The first time Ambrose Reed does, for sure, appear in the census record is in 1900, in the household of Abraham Dennison and his widowed sister Elizabeth Moore. Abraham and Elizabeth were, indeed, the children of James and Elizabeth Dennison, which does put Ambrose in the house Lake claims (James Dennison died in 1893, and his wife in 1899). The 1900 census lists Ambrose Reed as a laborer, but Levi B. Moore, Elizabeth's son, is shown as a clay worker, as are four other men on the same page. The Dennisons (James was the brother of Samuel Dennison) lived off of Limestone Road, just south of Paper Mill Road.

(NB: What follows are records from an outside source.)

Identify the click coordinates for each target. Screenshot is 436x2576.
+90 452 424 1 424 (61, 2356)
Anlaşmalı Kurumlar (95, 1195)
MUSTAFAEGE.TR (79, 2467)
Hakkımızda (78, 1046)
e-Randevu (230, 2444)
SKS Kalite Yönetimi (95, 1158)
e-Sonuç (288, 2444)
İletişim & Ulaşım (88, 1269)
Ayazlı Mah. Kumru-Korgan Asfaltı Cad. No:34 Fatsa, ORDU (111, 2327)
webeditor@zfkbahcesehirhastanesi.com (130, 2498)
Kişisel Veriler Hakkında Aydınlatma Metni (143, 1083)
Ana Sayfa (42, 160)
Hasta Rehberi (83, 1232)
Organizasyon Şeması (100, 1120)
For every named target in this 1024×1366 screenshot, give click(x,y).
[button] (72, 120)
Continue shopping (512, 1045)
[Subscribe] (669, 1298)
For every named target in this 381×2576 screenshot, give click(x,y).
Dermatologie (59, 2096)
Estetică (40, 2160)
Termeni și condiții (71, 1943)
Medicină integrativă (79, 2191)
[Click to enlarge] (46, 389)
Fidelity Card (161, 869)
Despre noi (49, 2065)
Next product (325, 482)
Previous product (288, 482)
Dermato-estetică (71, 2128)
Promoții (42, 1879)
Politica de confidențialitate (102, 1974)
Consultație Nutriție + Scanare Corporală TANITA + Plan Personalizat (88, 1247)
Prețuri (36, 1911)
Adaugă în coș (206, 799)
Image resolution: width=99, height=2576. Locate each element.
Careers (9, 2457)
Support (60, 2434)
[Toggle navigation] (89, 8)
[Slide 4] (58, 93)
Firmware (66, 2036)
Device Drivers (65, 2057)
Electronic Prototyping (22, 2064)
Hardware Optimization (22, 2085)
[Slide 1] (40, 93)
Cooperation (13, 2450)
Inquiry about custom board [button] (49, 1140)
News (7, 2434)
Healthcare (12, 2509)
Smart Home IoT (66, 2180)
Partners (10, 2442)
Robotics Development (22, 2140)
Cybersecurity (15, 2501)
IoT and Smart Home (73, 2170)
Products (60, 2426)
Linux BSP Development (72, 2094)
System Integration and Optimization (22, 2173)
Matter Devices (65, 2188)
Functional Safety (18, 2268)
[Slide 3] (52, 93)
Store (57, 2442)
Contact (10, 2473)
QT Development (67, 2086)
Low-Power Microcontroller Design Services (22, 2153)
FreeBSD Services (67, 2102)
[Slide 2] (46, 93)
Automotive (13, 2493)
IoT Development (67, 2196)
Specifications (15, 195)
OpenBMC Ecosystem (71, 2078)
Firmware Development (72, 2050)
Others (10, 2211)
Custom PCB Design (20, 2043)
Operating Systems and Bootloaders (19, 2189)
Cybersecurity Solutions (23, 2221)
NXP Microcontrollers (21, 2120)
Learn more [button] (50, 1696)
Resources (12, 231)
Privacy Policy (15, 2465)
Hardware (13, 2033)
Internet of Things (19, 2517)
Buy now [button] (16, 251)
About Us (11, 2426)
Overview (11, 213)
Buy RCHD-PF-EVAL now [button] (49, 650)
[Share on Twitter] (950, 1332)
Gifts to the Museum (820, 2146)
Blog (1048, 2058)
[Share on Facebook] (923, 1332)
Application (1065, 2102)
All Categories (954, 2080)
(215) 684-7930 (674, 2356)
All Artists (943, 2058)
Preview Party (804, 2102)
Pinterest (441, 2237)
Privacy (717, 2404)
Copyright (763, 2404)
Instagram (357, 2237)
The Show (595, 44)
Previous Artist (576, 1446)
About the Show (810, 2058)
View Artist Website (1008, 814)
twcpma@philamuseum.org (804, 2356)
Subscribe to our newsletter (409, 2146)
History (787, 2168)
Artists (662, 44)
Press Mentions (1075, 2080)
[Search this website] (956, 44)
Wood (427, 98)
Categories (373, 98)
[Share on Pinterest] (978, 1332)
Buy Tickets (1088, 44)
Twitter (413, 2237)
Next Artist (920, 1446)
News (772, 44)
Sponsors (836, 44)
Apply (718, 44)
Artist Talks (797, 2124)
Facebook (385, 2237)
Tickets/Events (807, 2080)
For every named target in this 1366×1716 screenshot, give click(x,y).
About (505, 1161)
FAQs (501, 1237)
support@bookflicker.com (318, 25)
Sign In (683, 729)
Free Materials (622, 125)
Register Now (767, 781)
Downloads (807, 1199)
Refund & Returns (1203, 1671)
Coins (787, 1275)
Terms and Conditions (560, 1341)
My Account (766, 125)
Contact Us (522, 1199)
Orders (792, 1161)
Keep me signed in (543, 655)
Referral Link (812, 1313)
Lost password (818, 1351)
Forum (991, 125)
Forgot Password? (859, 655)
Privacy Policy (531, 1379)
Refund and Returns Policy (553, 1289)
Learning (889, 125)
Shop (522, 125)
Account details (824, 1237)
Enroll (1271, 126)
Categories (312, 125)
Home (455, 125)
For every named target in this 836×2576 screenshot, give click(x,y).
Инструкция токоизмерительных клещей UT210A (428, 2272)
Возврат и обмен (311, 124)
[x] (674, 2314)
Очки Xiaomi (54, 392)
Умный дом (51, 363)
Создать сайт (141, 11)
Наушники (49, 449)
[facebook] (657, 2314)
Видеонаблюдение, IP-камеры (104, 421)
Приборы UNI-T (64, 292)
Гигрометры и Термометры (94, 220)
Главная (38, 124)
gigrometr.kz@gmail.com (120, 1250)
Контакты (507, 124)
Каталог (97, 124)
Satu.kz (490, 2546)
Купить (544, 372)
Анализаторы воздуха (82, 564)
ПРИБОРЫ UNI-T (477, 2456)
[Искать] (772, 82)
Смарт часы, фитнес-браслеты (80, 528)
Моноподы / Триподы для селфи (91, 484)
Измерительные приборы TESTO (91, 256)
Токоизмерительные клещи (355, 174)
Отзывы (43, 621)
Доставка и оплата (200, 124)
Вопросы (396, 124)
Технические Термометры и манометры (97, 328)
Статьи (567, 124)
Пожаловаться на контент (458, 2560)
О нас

The Peach clay pits were practically in their backyard. Here is a 1921 newspaper article about the Peach Kaolin Company.
By 1910, Ambrose was married 8 years to Emma Massey (note the marriage license above was signed by John Peach), had three children, and was still working in the clay yard, this time shown as so on the census. Assuming the man in the 1920 census was the same one, Ambrose left the Peach Kaolin Company sometime between 1910 and 1920. In 1916, the Peach family sold their business to a Philadelphia company which kept the Peach name. It's very possible that Ambrose left (or was forced out) at this time. There is really not much else that I was able to find.
Among the unanswered questions are:
- Are my guesses about Ambrose and his family correct?
- Was his mother really born a slave, or was this a later embellishment?
- Why was he taken in by the Dennisons?
- How much of an education did Ambrose receive?
- Did he actually attend a Quaker school, and how unusual was this (for a black child to attend)?
- What exactly did he do for the kaolin company?